Il massimo produttore mondiale di rame è il Cile, con un’impennata di estrazioni del 10% all’inizio di quest’anno e capace di coprire un quarto del mercato mondiale. In buonissima posizione c’è il Congo, altro detentore di una bella fetta di questa preziosissima materia prima. Poi ecco l’Indonesia, che è fra i massimi esportatori internazionali e vorrebbe cominciare a raffinare il prodotto grezzo da sé.
Per adesso, a fare il bello e il cattivo tempo resta però ancora una volta la Cina, che è allo stesso tempo maxi-lavoratrice di rame per una serie sterminata di utilizzi e super-consumatrice per i propri bisogni nazionali. L’industria interna prolifera, anche con leggi poco incisive rispetto all’Occidente in termini di ecologia e tutela dei lavoratori, con inevitabili ricadute sulla competitività dei prezzi.
Le ultime mosse compiute dal Dragone su questo strategico fronte hanno messo in allarme l’Europa, perché nel paese asiatico si è deciso di tagliare la produzione di rame di almeno il 5% e questo ha comportato un aumento del suo valore sui mercati.
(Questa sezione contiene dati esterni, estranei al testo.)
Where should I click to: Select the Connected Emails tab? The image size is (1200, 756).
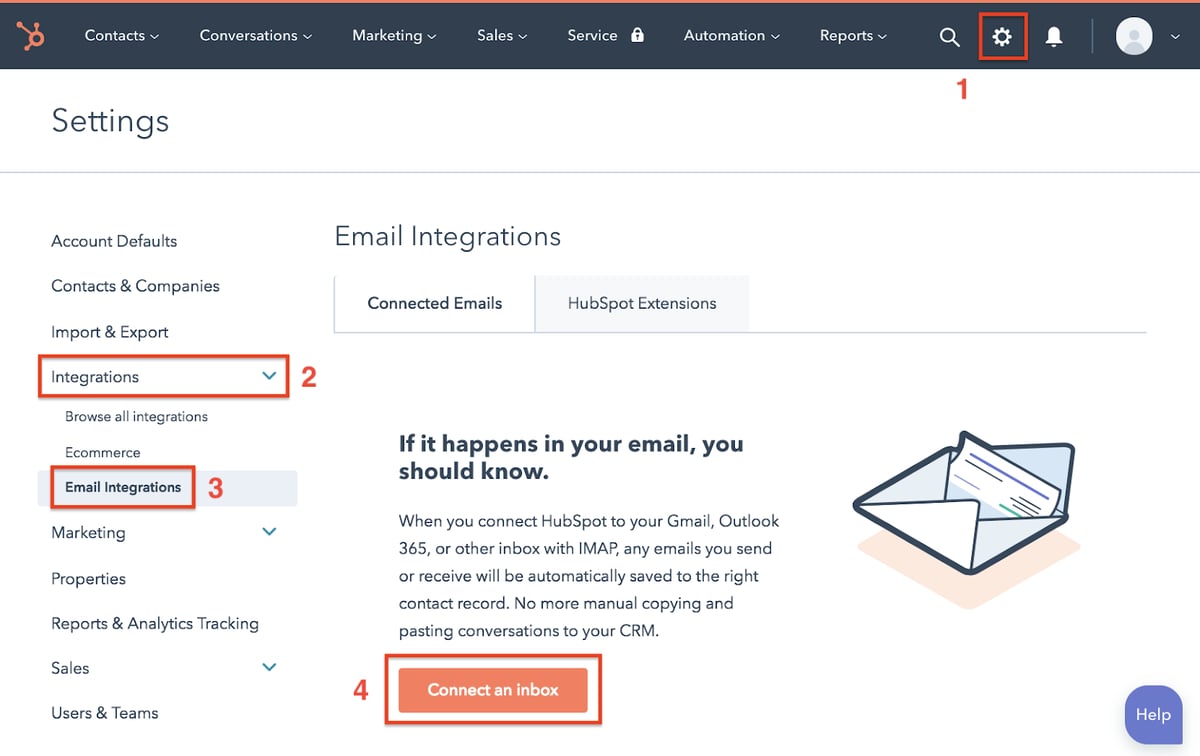click(x=434, y=302)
I Paesi UE, che hanno bisogno del rame, non hanno potuto far altro che mettere mano al portafoglio.
Da parte di Bruxelles non ci sono d’altronde contromosse rilevanti attuabili in tempi brevi: in assenza di giacimenti importanti e di accordi d’acquisto con i principali Paesi estrattori, e trovandosi viceversa nella necessità di soddisfare il fabbisogno del cosiddetto “oro rosso” per svariati usi, ecco che il Vecchio Continente sta subendo (com’era avvenuto per la grafite) gli scossoni decisi dalla Cina senza colpo ferire.
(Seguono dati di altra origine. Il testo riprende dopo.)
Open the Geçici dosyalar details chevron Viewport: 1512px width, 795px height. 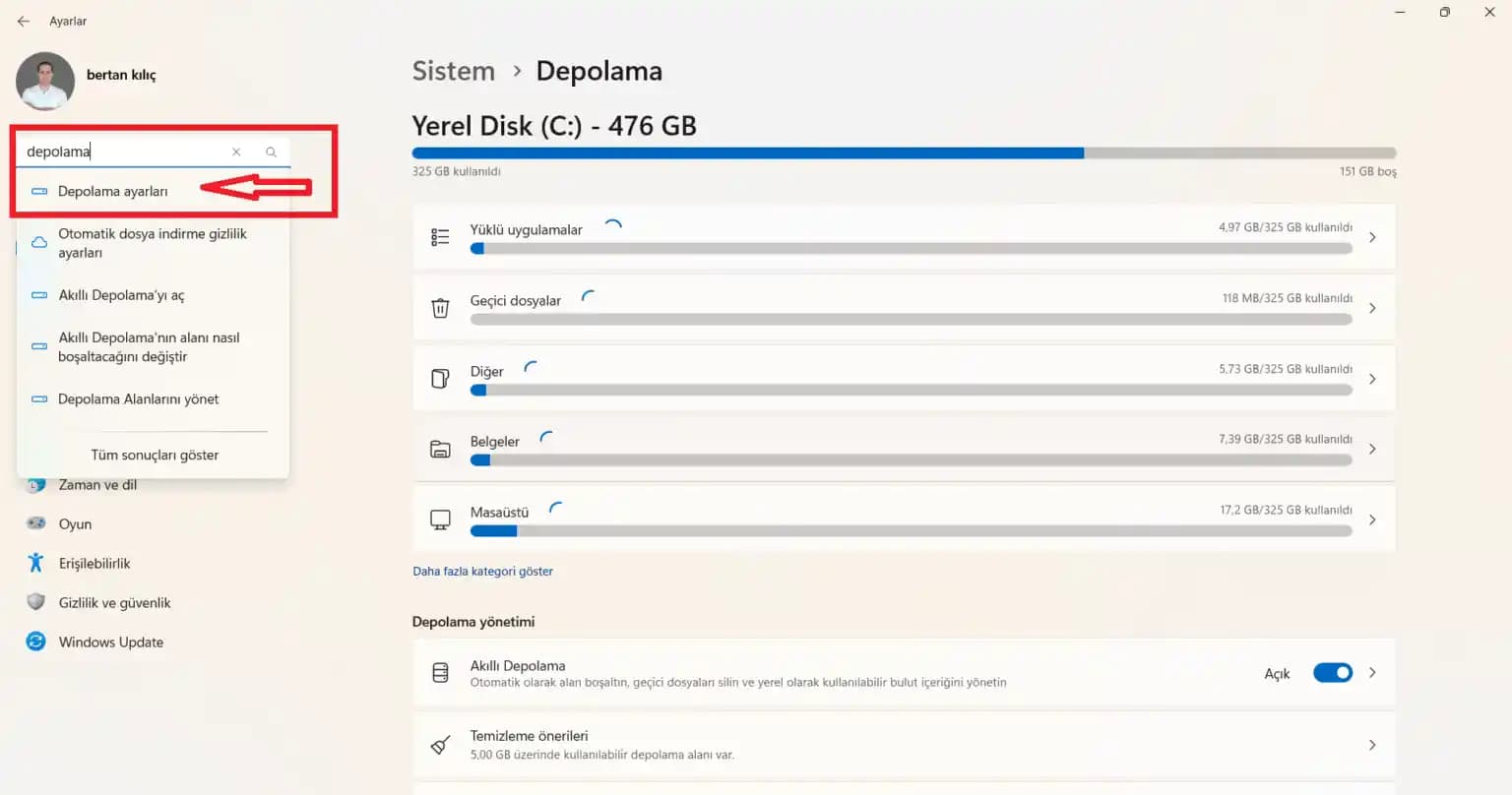1372,307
Questo processo in atto è stato analizzato in tutti i suoi risvolti in un puntuale approfondimento di Sergio Giraldo su «La Verità», a cominciare dalle difficoltà nell’individuare nuovi rilevanti luoghi d’estrazione. Un report che si sintetizza così: «La Cina innesca la guerra del rame e Bruxelles è di nuovo disarmata».
L’attenzione su questo argomento è anche accentuata dal fatto che le politiche europee del Green Deal hanno puntato parecchio sul rame, rendendolo essenziale. Già questo aveva fatto innalzare i prezzi.
Ma se dall’Asia insistono nel tagliare la produzione, la speculazione andrebbe a farsi sentire ancor più pesantemente, un’altra volta.
Gli Stati Uniti si sono difesi da questo attacco finanziando la costruzione di fabbriche di raffinazione delle materie prime alternative, potendo anche contare su numerosi giacimenti. L’Europa invece è sguarnita e si muove molto più lentamente. Restando in balia dell’aggressività cinese.